This section contains three very different sets of exercises for you to work on. As such, it may be worth spending longer on it than last time, or treating it as three separate sections. Though of course it’s entirely up to you.
(click here for the first lesson)
Last time we looked at some ways to get the brain used to mashing things together and seeing what happened. Now it’s time to introduced a little more nuance, and separate out two very different ways that mashing can take place. Rather as potato can be baked or boiled for very different if equally delicious flavours (both, of course, can be mashed though mashing is not a way of cooking).
I recently witnessed a conversation on social media about the lunar landings that furnished me with a perfect metaphor for this occasion. The point at issue was how a tiny, fragile capsule could, once the crew had finished playing golf and planting flags, dock – with the required precision – with the tiny, fragile craft that would then transport the astronauts safely home. The problem was that this tininess and fragility came with an eyewatering groundspeed for the orbiting craft of some three and a half thousand kilometres an hour, at which the smallest mistake would rip the capsule open like a sardine can leaving the poor astronauts to be consumed by the merciless tuna fish of space.
Of course, this is not how docking works. If it were, astronaut may find itself a little further down most people’s list of dream jobs. In reality, docking is achieved, just as mid-air refuelling of aeroplanes – by synching orbits between the objects to be joined so that the relative speed and position gets closer and closer to identical and the meshing can be achieved with feather-light precision.
Fortunately, where the mind is concerned eyewatering gaps in relative speed can play themselves out with little physical danger to anyone. What that means is that when it comes to playing “ooh, that thing is like that other thing” or any other kind of exercise designed to put two concepts together, you can use either method – slide or collide – for doing so. And practising both is a really good way of producing very different but equally interesting sets of results.
Let’s explore that, and look at ways to practice.

Colliding
The collision method, for want of a better term, that is similar to the method we looked at last time, works rather like the Large Hadron Collider. Take two different things. Speed them up. Smash them into each other and then look at the resultant mess to see what you’ve got.

⁂

What to do -
A. Answer each question from the passage on combining ideas:
(i) What groundspeed does it give for the orbiting craft?
(ii) Which two methods does it name for putting two concepts together?
(iii) What does it say the collision method works rather like?
B. Continue the passage on combining ideas, starting right after its final sentence.
The lines that come after this passage aren't needed for either task.

Recorded information -

⁂

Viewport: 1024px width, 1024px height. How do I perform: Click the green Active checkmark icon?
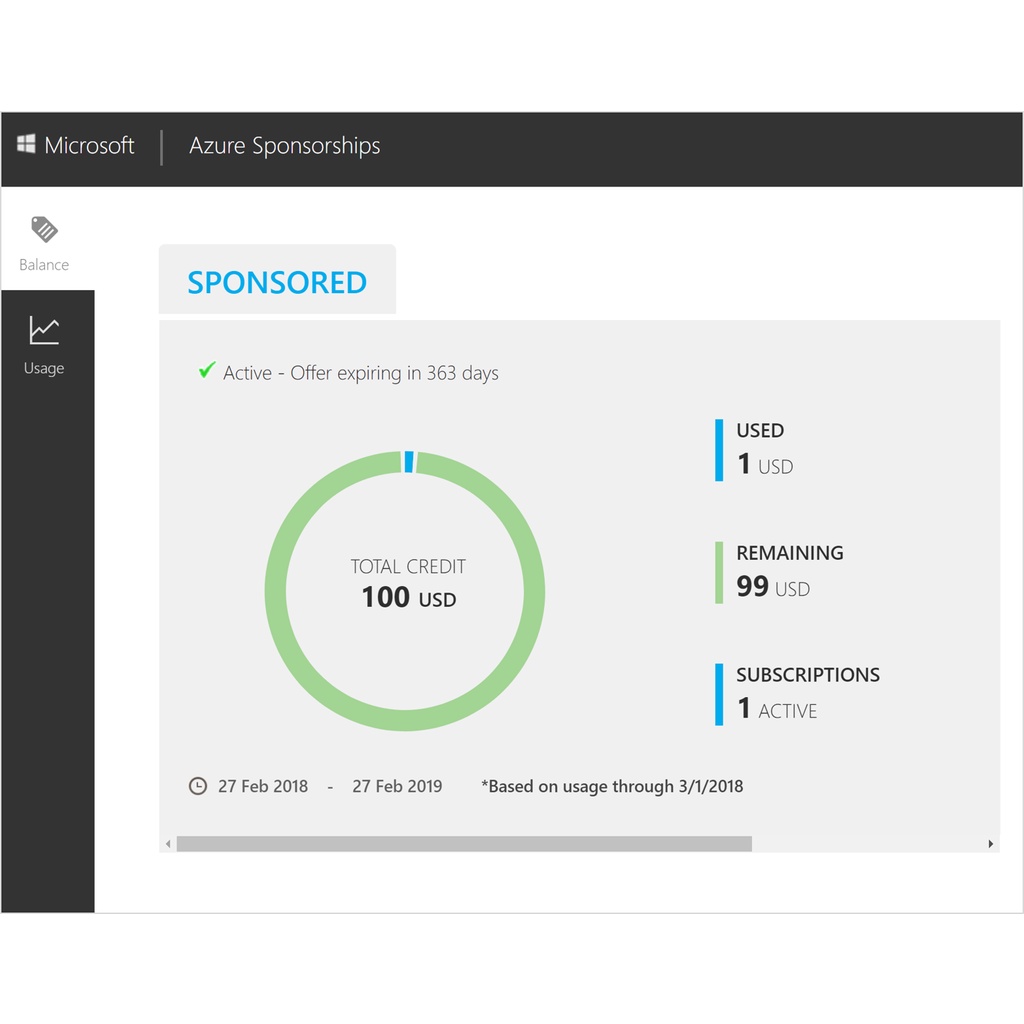pyautogui.click(x=205, y=370)
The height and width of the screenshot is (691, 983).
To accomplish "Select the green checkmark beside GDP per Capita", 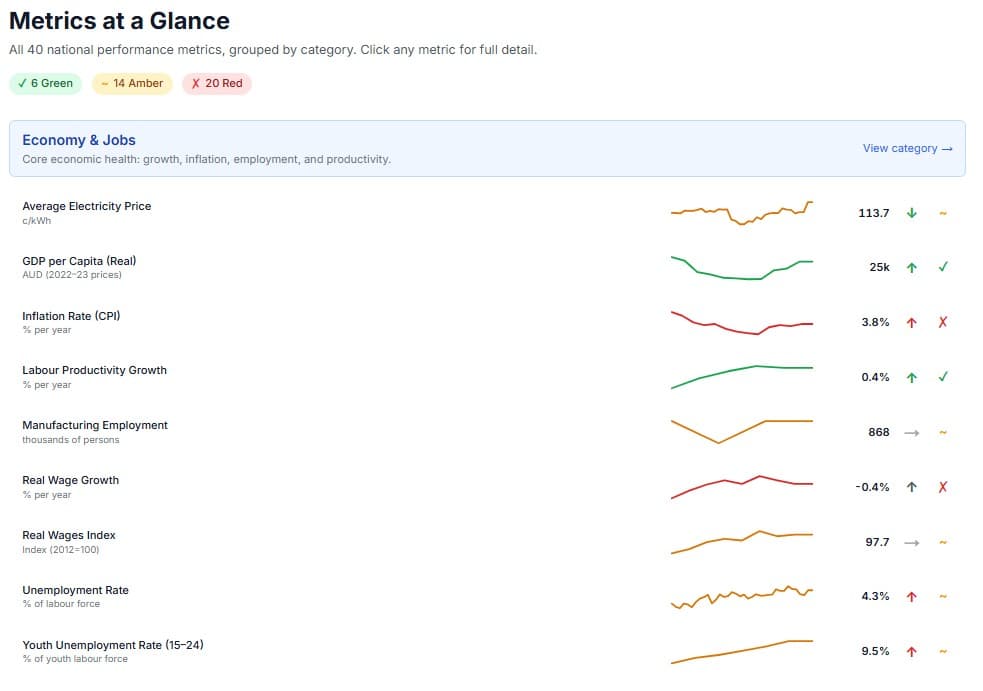I will 940,267.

⁂

Task-by-task answers -
A.
(i) Some three and a half thousand kilometres an hour.
(ii) Slide and collide.
(iii) The Large Hadron Collider.

B.
Exercise 1
Really good exercises for practising this include “How is a … like a …?” or “How is a … different from a …?” or “What would happen if you crossed a … with a …?”
These are great questions, and you should practise them regularly. To do so, you will need slightly more preparation than last time. You will need a ready-made list of “things”, which could just be a list of objects. It is a very good idea to create such a list, for exactly this and similar exercises. It could also be images or photographs, of things or places – a great tool for this is creating Pinterest boards. Or even using other people’s – maybe one day there will be a whole community of people with “creative images” boards to choose from when practising.
Elidiing
Eliding is simply one form of colliding, a very basic but fun to practise one – and very much worth adding because we all know that a title containing three words that rhyme is infinitely better than one that contains just two. Eliding two objects literally means sticking two objects together by lopping a bit off each and gluing them together. Basically what, in less literary surroundings, we’d call a cut and shut.
Mythology uses elision a lot. Think of all those beasts that are half this and half that, such as a griffin, which is half lion half eagle, or the half man half horse centaur. The general term for them is chimaera. These days we might think of them as a form of hybrid. Joining two things like this is sort of like colliding, only less free-form, less chaotic – but very unlike the smooth systematic nature of the method we’ll look at next. It’s more a case of “imagine something that had the … of an x and the … of a y”. For example, “Imagine an object with the wheels of a bicycle and the fur of a dog.” This
Exercise 2
The exercise for practising this is an elaboration of the previous one. For each object on your list, I want you to list as many specific characteristics as you can. And then I want you to pick two objects, and for each object pick one of its characteristics. And then imagine a new thing, one that has each of those characteristics – in what way might this new thing, this chimaera-object improve upon the two existing things? How might it be able to do stuff that is completely new?
These techniques might not seem to be very useful. Who actually needs to know what a half coffee cup half spinning jenny would look like, or what hidden uses it might have? But that is to miss the key point, that this isn’t about usefulness, and even if it were, often the most useful things turn out to be by-products of the simple process of creation and experimentation.
Sliding
This is very different. You might think of it as bringing two objects together through a process of convergence the way two sets of econometric data would be brought into alignment before two countries adopted a single economic framework. Or you may stick to the image of a plane refuelling mid flight.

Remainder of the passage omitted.